Вопреки распространенному мнению, будто Россия – страна по природе своей предельно консервативная, Герцен – одним из первых – заметил, что беда ее заключается, напротив, в практическом отсутствии культурного консерватизма
в точном смысле слова: «Нельзя говорить серьезно о консерватизме в России. Мы можем стоять, не трогаясь с места, подобно святому столпнику, или же пятиться назад подобно раку, но мы не можем быть консерваторами, ибо нам нечего хранить». Сама российская государственность предстает у него не оплотом традиции, а разнородным и полным противоречий «разностильным зданием» – «без архитектуры, без единства, без корней, без принципов»: «Смесь реакции и революции, готовая и продержаться долго, и назавтра же превратиться в развалины».Нестандартность мышления Герцена состояла в том, что он – безусловный европеист по культуре – не страшился указывать на издержки и опасные следствия принудительной и потому поверхностной европеизации России.
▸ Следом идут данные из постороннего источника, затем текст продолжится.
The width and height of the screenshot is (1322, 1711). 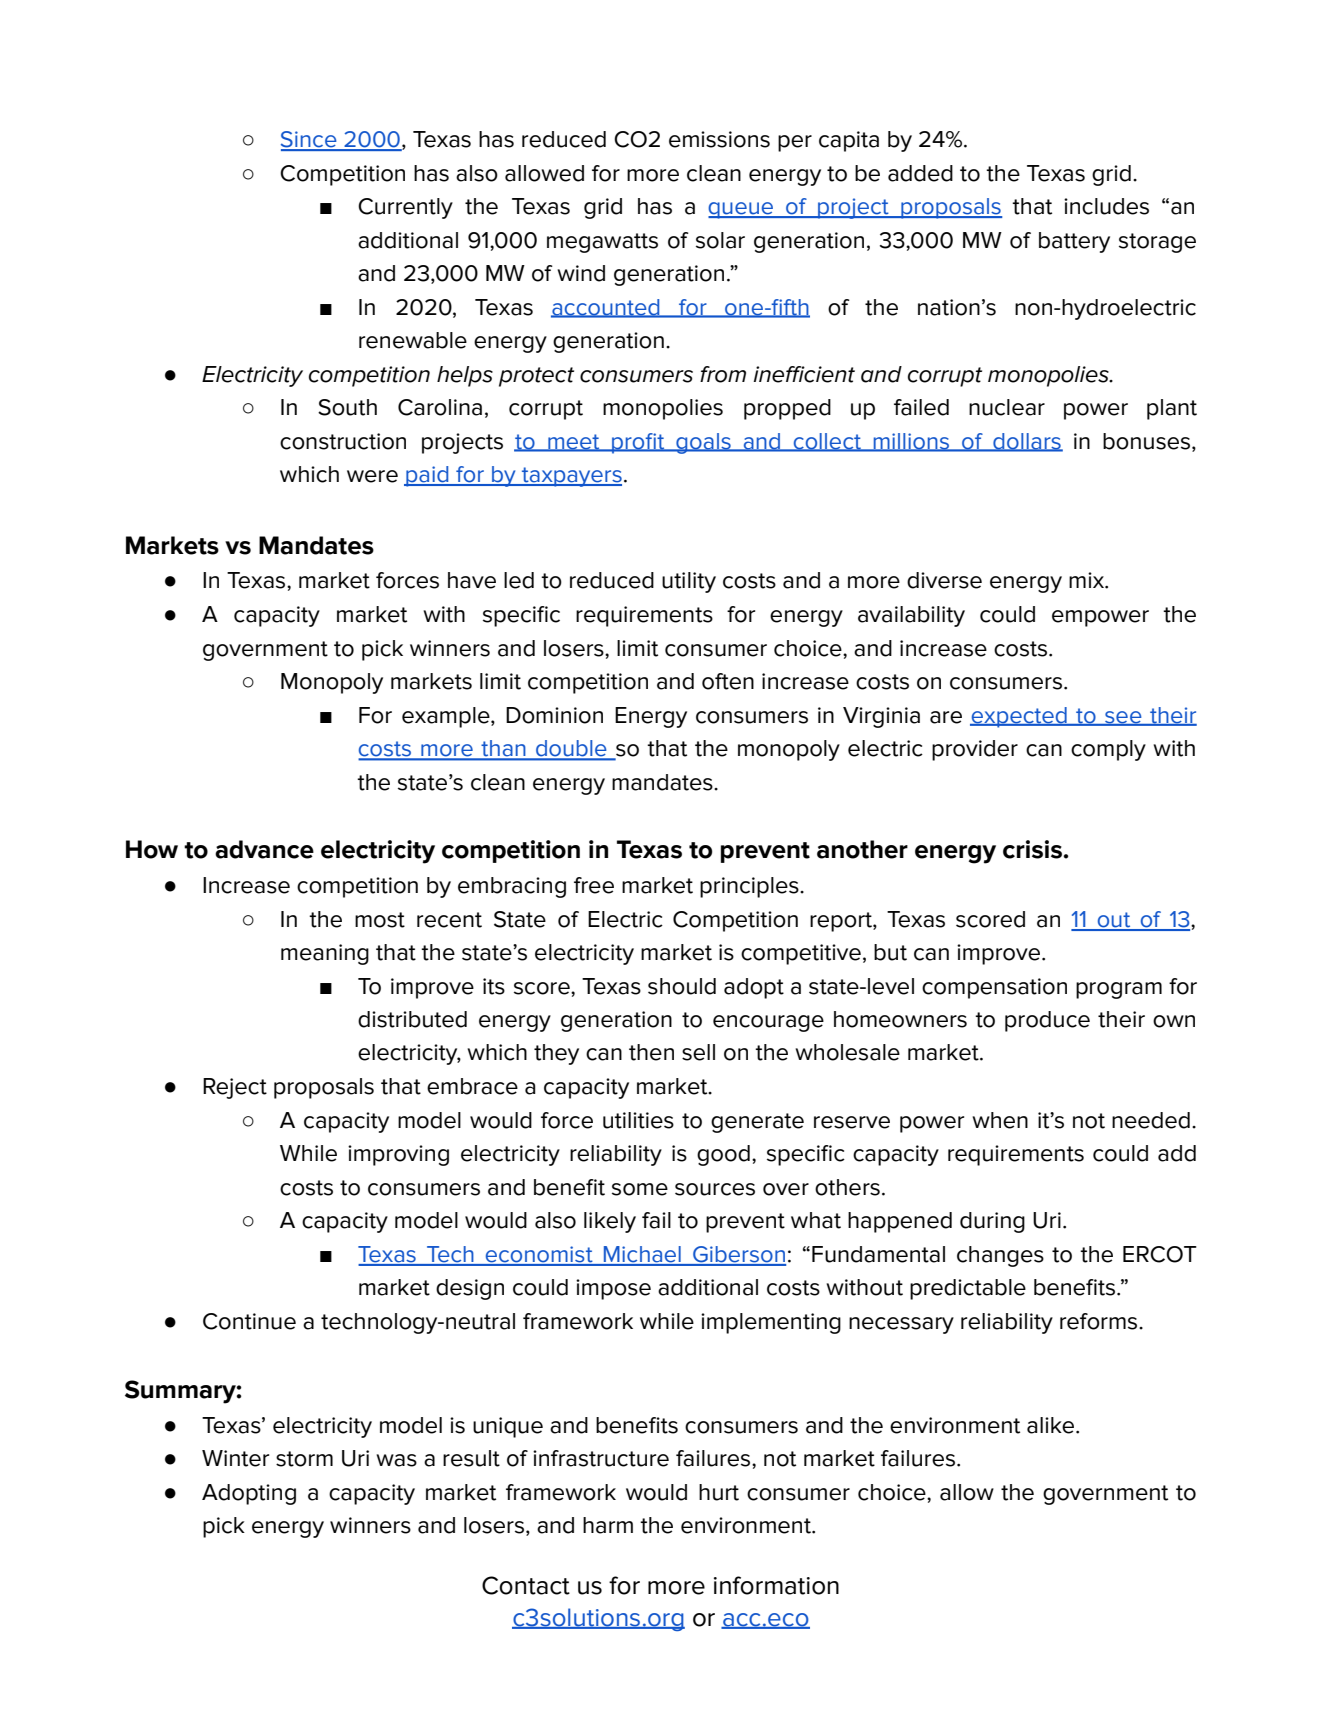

Отход его от прямолинейного западничества не означал перехода в славянофильский лагерь. В отличие от славянофилов Александр Иванович до конца остался резким критиком допетровской Руси. Главным критерием его оценок оставался все тот же – наличие в обществе «свободы лица»: «У нас лицо всегда было подавлено, поглощено, не стремилось даже выступить, – говорится в работе „С того берега“ (1849). – Свободное слово у нас всегда считалось за дерзость, самобытность – за крамолу; человек пропадал в государстве, распускался в общине». Еще энергичнее косность древней Московии описана в работе «О развитии революционных идей в России»: «Нельзя не отступить в ужасе перед этой удушливой общественной атмосферой, перед картиной этих нравов, являвшихся лишь безвкусной пародией на нравы Восточной империи».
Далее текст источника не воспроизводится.